Listed records START
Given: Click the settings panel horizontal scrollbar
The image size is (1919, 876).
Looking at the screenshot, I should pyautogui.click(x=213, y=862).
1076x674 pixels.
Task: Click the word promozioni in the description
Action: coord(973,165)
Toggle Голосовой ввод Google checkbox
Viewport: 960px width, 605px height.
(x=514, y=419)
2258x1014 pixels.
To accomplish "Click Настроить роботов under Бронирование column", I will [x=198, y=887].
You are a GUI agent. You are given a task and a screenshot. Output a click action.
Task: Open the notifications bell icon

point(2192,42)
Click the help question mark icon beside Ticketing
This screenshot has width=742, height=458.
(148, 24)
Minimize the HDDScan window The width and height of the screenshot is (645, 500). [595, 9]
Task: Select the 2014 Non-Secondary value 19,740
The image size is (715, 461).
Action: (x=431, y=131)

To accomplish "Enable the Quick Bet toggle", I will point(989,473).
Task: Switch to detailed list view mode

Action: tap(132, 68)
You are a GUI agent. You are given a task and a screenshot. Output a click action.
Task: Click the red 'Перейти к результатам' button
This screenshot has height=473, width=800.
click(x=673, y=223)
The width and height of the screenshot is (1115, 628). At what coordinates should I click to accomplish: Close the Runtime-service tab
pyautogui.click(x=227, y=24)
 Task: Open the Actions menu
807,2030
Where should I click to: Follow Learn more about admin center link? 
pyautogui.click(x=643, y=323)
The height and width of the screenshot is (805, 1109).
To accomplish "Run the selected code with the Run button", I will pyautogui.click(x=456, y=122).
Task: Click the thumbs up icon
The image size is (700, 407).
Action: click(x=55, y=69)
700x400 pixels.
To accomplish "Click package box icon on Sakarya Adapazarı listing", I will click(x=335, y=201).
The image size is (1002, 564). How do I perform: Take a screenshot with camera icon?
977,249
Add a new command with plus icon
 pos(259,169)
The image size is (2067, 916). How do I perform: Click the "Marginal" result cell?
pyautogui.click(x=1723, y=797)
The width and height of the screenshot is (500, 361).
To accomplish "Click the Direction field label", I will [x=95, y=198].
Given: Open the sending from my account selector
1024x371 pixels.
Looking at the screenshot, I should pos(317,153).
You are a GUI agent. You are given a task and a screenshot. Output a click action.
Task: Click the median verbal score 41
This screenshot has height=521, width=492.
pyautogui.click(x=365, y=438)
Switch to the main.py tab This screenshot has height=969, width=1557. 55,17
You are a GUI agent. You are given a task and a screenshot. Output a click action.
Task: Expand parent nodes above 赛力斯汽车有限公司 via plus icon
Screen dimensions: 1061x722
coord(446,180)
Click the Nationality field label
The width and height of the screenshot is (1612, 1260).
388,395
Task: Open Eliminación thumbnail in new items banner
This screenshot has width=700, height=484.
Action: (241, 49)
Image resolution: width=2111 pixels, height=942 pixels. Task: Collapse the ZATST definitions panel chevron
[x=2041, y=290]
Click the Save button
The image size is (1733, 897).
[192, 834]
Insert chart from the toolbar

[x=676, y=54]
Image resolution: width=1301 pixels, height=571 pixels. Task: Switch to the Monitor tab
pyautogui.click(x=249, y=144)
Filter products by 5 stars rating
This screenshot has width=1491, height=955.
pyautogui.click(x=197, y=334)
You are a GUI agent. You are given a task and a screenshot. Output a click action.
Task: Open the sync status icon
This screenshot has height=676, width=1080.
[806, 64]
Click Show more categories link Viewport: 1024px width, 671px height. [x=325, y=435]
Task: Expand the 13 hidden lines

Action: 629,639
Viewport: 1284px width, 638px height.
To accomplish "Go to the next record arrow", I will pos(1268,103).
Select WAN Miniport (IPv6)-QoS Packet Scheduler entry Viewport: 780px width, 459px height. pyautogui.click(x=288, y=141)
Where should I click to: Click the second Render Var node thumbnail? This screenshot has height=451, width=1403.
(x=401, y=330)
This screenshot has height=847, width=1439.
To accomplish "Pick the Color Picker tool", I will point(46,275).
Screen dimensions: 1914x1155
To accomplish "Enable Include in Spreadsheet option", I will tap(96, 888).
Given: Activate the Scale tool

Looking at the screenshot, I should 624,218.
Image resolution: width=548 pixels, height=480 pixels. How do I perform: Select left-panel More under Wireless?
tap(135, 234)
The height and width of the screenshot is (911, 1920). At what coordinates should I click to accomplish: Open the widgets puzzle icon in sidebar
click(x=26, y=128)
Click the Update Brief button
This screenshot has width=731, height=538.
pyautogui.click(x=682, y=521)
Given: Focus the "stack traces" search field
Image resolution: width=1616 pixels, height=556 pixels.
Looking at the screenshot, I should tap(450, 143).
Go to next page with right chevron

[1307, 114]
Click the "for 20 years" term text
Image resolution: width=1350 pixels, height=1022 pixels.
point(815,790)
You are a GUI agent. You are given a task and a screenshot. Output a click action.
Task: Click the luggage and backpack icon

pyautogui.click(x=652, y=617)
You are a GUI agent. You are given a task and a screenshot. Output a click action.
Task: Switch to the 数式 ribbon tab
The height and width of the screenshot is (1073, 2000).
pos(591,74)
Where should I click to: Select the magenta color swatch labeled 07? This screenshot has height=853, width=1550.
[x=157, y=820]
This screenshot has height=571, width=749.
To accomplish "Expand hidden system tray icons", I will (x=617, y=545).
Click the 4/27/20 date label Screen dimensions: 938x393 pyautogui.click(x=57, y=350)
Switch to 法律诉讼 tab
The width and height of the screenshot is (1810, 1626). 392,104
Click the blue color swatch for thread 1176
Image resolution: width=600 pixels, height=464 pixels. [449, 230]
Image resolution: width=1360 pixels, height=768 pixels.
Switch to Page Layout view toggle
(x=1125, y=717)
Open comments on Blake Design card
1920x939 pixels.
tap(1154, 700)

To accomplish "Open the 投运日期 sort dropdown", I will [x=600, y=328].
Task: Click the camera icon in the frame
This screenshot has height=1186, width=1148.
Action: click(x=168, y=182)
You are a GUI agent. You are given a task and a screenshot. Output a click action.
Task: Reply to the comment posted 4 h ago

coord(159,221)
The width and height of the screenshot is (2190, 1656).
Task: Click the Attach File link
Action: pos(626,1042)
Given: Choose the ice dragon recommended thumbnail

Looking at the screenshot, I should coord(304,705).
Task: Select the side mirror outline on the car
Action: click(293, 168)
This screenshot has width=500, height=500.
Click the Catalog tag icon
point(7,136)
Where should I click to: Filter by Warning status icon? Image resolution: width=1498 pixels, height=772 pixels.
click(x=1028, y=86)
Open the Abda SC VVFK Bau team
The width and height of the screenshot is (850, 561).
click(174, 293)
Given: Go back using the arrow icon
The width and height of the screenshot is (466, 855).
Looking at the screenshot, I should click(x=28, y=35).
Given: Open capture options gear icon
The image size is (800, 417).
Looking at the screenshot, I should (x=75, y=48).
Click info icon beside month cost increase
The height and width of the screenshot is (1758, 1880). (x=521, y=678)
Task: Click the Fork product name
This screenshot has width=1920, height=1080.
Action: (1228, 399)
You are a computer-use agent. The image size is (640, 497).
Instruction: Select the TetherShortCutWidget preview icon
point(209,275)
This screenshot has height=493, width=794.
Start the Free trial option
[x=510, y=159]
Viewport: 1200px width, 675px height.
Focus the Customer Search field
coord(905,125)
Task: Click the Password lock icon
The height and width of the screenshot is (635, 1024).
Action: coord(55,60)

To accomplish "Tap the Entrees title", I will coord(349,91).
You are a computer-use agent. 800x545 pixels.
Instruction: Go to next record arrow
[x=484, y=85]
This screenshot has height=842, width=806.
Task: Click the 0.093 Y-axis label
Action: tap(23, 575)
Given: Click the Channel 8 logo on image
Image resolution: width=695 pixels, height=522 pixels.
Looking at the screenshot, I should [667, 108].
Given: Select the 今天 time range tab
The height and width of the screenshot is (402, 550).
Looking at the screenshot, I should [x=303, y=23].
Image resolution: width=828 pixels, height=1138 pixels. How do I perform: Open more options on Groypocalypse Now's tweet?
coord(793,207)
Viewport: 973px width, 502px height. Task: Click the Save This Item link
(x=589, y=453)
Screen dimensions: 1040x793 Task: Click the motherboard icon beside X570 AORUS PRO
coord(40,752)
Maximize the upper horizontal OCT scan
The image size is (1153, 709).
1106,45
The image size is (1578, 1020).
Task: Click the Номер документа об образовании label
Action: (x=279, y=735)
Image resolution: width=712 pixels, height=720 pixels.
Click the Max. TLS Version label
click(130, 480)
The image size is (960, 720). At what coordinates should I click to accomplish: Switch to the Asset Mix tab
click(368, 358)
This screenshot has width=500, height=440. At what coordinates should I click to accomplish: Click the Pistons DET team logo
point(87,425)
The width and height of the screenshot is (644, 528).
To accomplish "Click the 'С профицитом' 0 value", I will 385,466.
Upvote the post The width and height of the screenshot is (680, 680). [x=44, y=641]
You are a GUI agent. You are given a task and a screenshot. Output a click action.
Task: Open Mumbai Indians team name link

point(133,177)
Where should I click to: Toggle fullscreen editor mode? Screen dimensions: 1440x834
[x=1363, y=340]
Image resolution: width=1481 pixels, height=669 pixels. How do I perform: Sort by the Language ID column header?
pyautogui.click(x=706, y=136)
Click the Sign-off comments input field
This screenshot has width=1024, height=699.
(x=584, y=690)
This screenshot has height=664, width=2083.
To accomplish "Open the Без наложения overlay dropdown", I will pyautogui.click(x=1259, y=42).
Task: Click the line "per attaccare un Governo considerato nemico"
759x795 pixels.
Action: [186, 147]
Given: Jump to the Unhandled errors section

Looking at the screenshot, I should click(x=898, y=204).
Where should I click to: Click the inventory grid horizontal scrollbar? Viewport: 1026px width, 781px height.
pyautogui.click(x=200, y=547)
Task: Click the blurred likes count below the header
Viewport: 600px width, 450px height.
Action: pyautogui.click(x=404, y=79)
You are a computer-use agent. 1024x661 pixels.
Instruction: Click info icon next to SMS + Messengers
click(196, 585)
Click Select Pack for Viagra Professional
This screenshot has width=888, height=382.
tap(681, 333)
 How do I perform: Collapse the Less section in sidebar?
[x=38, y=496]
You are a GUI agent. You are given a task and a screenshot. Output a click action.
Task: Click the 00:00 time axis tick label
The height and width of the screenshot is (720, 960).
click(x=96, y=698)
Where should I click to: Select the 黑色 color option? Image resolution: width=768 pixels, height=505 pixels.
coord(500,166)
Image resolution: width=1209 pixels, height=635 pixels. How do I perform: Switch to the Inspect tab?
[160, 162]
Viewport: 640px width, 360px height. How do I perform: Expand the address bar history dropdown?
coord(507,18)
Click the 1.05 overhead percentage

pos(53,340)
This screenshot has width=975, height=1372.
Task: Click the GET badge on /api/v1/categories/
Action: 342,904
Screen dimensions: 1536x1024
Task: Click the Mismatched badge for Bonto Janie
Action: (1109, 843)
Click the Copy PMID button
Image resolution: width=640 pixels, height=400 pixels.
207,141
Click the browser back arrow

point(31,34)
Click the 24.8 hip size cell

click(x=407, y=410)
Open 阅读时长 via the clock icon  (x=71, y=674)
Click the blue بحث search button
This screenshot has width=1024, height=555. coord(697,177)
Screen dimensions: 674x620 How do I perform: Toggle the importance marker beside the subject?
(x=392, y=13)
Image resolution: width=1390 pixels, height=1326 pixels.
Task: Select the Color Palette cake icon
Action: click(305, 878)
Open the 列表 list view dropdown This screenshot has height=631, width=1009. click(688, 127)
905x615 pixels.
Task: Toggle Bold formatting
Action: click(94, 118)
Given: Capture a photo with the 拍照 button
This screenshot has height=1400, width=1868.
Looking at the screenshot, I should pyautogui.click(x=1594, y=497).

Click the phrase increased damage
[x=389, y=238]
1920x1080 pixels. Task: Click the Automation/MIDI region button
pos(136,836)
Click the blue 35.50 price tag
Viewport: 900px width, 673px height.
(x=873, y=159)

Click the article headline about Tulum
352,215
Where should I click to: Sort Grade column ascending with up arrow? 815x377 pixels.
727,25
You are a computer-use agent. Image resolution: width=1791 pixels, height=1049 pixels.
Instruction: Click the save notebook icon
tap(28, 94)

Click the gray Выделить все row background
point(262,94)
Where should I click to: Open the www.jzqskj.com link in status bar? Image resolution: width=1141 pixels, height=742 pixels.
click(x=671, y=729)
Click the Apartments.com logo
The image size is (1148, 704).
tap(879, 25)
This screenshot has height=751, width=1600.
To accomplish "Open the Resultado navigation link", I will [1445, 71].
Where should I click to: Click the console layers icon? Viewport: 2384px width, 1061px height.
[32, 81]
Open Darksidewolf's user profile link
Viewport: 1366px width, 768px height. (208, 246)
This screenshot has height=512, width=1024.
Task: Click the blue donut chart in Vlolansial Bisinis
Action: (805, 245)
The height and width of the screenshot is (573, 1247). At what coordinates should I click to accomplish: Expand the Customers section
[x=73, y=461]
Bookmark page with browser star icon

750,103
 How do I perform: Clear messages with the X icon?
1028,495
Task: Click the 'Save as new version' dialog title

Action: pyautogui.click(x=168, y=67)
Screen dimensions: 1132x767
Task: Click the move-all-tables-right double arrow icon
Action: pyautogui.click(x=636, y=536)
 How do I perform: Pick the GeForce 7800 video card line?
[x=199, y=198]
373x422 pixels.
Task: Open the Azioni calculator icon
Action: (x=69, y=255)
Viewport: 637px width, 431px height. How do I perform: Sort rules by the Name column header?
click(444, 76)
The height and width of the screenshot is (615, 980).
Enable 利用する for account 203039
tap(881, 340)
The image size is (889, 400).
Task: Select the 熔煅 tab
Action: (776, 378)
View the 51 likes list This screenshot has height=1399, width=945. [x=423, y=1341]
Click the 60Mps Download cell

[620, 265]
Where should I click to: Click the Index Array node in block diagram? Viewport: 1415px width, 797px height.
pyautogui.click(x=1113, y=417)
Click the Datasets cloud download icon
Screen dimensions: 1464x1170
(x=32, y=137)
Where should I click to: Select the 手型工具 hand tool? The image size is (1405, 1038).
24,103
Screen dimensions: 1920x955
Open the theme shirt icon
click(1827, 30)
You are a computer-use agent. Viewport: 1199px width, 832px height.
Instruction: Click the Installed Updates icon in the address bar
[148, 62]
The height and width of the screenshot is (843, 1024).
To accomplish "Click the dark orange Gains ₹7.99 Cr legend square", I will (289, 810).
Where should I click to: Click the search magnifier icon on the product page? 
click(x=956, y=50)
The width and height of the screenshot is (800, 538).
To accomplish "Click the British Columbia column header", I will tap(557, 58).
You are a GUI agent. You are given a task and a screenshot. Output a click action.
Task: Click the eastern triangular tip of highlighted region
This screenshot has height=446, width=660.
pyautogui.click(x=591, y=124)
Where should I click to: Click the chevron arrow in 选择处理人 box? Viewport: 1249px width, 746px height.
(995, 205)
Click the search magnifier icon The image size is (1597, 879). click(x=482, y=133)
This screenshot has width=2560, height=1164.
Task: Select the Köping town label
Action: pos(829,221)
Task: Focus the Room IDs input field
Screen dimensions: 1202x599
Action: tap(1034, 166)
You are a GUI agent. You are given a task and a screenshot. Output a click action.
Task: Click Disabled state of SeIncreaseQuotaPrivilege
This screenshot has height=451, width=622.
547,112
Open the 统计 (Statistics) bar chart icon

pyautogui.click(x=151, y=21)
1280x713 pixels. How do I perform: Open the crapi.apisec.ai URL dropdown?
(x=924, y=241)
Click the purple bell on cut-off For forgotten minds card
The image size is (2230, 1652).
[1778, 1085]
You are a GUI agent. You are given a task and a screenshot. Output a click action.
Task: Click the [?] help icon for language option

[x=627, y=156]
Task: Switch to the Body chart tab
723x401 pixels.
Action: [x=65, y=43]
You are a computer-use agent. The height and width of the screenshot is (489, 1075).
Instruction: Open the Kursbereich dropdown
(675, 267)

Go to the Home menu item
Listed records END
== Problem details ==
All lines above from the one containing "Click the Copy PMID button" to the one containing "You are a computer-use agent. Image" must be repeated exactly, both lines included, and no others.

== Response area ==
Click the Copy PMID button
Image resolution: width=640 pixels, height=400 pixels.
207,141
Click the browser back arrow

point(31,34)
Click the 24.8 hip size cell

click(x=407, y=410)
Open 阅读时长 via the clock icon  (x=71, y=674)
Click the blue بحث search button
This screenshot has width=1024, height=555. coord(697,177)
Screen dimensions: 674x620 How do I perform: Toggle the importance marker beside the subject?
(x=392, y=13)
Image resolution: width=1390 pixels, height=1326 pixels.
Task: Select the Color Palette cake icon
Action: click(305, 878)
Open the 列表 list view dropdown This screenshot has height=631, width=1009. click(688, 127)
905x615 pixels.
Task: Toggle Bold formatting
Action: click(94, 118)
Given: Capture a photo with the 拍照 button
This screenshot has height=1400, width=1868.
Looking at the screenshot, I should pyautogui.click(x=1594, y=497).

Click the phrase increased damage
[x=389, y=238]
1920x1080 pixels. Task: Click the Automation/MIDI region button
pos(136,836)
Click the blue 35.50 price tag
Viewport: 900px width, 673px height.
(x=873, y=159)

Click the article headline about Tulum
352,215
Where should I click to: Sort Grade column ascending with up arrow? 815x377 pixels.
727,25
You are a computer-use agent. Image resolution: width=1791 pixels, height=1049 pixels.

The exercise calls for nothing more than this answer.